No, $\partial f(U) = f(\partial U)$ need not be true. As an example, take $D = \Bbb C$, $$U = \{ z : |z| < 1 \text{ and } \operatorname{Re} z > 0 \} $$ and $f(z) = z^4$. Then $$ f(U) = \{ z : |z| < 1 \} \setminus \{ 0 \} $$ and $$ f(\partial U) = \{ z : |z| = 1 \} \cup [0, 1) $$ is a strict superset of $$\partial f(U) = \{ z : |z| = 1 \} \cup \{ 0 \} \, . $$
If $U$ is bounded then $\partial f(U) \subset f(\partial U)$ holds.
Proof: $\overline U$ is compact, therefore $f(\overline U)$ is compact as well.
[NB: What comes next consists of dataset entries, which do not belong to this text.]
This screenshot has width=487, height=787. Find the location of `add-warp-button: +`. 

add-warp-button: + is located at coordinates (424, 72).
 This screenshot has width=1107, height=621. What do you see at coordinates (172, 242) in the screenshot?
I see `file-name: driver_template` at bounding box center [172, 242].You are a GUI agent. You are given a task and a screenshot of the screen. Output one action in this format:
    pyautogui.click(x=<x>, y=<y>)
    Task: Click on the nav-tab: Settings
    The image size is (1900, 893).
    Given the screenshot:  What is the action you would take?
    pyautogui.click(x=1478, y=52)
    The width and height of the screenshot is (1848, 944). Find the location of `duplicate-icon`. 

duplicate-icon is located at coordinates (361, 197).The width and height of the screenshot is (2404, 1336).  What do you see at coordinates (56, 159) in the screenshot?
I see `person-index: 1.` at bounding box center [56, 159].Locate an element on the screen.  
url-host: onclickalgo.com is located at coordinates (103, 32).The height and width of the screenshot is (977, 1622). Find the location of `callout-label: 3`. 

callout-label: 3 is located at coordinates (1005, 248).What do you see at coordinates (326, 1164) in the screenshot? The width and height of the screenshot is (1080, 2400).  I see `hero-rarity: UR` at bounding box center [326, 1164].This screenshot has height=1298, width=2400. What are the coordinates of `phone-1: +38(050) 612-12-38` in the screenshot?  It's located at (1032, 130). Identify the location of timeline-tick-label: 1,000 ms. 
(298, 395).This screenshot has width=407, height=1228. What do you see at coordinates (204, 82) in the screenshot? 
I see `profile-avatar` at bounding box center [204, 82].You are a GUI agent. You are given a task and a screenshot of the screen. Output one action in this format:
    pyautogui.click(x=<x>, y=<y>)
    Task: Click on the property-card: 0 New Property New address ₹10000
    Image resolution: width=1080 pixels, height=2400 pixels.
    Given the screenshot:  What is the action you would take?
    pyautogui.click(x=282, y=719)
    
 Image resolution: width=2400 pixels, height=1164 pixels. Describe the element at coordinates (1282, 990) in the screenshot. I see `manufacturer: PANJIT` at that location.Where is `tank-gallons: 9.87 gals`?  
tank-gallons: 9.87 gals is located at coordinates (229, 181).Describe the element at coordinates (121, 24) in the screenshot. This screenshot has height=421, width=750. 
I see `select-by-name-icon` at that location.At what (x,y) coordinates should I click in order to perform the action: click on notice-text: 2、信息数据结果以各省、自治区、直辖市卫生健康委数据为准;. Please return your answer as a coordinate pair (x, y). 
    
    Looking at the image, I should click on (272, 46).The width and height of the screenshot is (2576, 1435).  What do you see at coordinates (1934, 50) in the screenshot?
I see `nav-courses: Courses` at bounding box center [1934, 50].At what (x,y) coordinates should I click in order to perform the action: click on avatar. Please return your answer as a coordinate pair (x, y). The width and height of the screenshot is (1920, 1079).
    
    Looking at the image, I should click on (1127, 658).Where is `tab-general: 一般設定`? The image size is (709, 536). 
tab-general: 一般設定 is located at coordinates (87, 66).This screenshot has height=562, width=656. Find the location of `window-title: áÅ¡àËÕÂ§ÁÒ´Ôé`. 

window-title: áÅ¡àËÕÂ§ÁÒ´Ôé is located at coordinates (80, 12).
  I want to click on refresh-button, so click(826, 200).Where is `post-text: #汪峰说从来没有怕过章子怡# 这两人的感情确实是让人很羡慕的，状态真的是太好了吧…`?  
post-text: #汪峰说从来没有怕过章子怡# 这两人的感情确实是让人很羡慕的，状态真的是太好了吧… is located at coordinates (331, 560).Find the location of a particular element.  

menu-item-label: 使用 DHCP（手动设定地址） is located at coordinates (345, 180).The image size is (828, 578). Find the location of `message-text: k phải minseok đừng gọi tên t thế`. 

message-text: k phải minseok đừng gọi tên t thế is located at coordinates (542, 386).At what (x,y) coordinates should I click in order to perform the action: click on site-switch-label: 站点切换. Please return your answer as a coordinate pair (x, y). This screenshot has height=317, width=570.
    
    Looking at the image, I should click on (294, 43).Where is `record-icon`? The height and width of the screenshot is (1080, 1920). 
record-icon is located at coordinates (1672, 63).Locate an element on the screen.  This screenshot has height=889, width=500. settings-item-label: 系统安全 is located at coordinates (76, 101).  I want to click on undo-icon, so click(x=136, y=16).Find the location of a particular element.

It follows that $$ \overline{f(U)} \subset f(\overline U) \, . $$ A (non-constant) holomorphic function is an open mapping, therefore $f(U)$ is an open set, so that $$ \partial f(U) = \overline{f(U)} \setminus f(U) \subset f(\overline U) \setminus f(U) \subset f(\overline U \setminus U) = f(\partial U) \, . $$
If, in addition, $f$ is injective (or more generally, a proper map from $U$ to $f(U)$) then equality holds.
Proof: For a proper map it holds that $$ \tag{*} f(U) \cap f(\partial U) = \emptyset $$ and therefore $$ f(\partial U) \subset f(\overline U) \subset \overline{f(U)} \\ \Longrightarrow f(\partial U) \subset \overline{f(U)} \setminus f(U) = \partial f(U) \, . $$
Proof of $(*)$: Assume that $w_0 \in f(U) \cap f(\partial U)$. Let $K$ be a compact disk such that $w_0 \in K \subset f(U)$. From $w \in f(\partial U)$ it follows that there is a sequence $(z_n)$, $z_n \in U$, such that $z_n \to z_0 \in \partial U$ and $f(z_0) = w_0$. Then $f(z_n) \to f(z_0) = w_0$ and therefore $f(z_n) \in K$ for $n \ge n_0$, so that $z_n \in f^{-1}(K)$ for $n \ge n_0$. If $f$ is a proper map then $ f^{-1}(K)$ is compact in $U$ which is a contradiction to $z_n \to z_0 \in \partial U$.